Sanofi, le bon élève du secteur ce trimestre! Après les résultats décevants de GlaxoSmithKline et de Bristol-Myers Squibb et la très mauvaise performance d’AstraZeneca, Roche et Sanofi ont répondu aux attentes du marché. En particulier le laboratoire français qui a même publié des chiffres légèrement au-dessus du consensus.

Après une baisse (à changes constants) de 17,7% de son bénéfice net par action (BNPA) au deuxième trimestre, (- 5,2% sur le semestre), Sanofi a confirmé son objectif de baisse de 12 à 15% sur l’ensemble de l’exercice. La perte d’exclusivité de Plavix et d’Avapro aux Etats-Unis représentant un manque à gagner de 1,4 milliard d’euros sur le bénéfice net en 2012. Le maintien de cette guidance «signifie une révision haussière du consensus avec l’effet changes», note Natixis. Le consensus Bloomberg table actuellement sur 5,93 euros. A changes courants, le BNPA n’a reculé que de 9,8% au deuxième trimestre, soit un gain de près de 8 points.

Sanofi mise sur ses plateformes de croissance, qui pèsent désormais 65% de son chiffre d’affaires au deuxième trimestre avec une croissance des ventes autour de 10% pour les émergents, Genzyme et la santé animale; de 11% pour la santé grand public; et de 14% pour le diabète. «Nous pensons que ces tendances devraient se poursuivre», assure Jérôme Contamine, directeur financier de Sanofi.

Le laboratoire a montré sur le trimestre sa capacité à maitriser ses coûts, notamment avec l’intégration de Genzyme, en réduisant de 1,4 point à 25,8% son ratio frais commerciaux et généraux sur chiffre d’affaires. «Nous avons annoncé 2 milliards d’euros d’économies sur 2012-2015, les 500 millions liés à l’intégration de Genzyme seront réalisés début 2013, et un tiers du 1,5 milliard restant sera engrangé en fin d’exercice 2012», poursuit Jérôme Contamine.

La marge opérationnelle a ainsi limité son recul à 31,3% (-4 points) sur le deuxième trimestre, pour un objectif de 31 à 32% sur l’ensemble de l’exercice.

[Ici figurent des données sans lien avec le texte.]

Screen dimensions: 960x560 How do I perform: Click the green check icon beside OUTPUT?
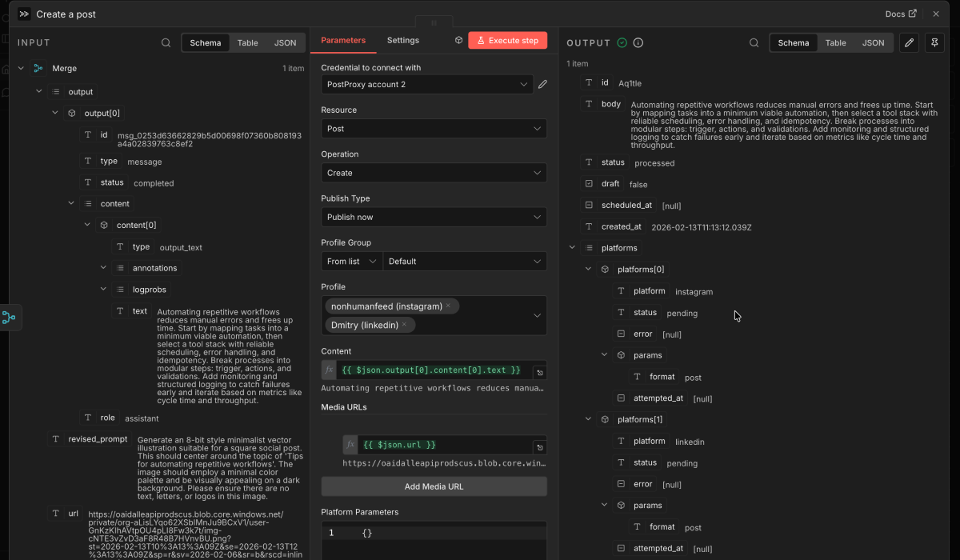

Du côté de la R&D, Sanofi a dû abandonner plusieurs projets en oncologie, mais se dit très confiant dans son futur traitement du cholestérol en partenariat avec Regeneron, qui vient d’entrer en phase 3 et devrait être lancé fin 2015. Le groupe qui réorganise actuellement sa recherche en France, et pourrait supprimer de 1.200 à 2.500 postes selon les syndicats, précisera son plan «courant septembre».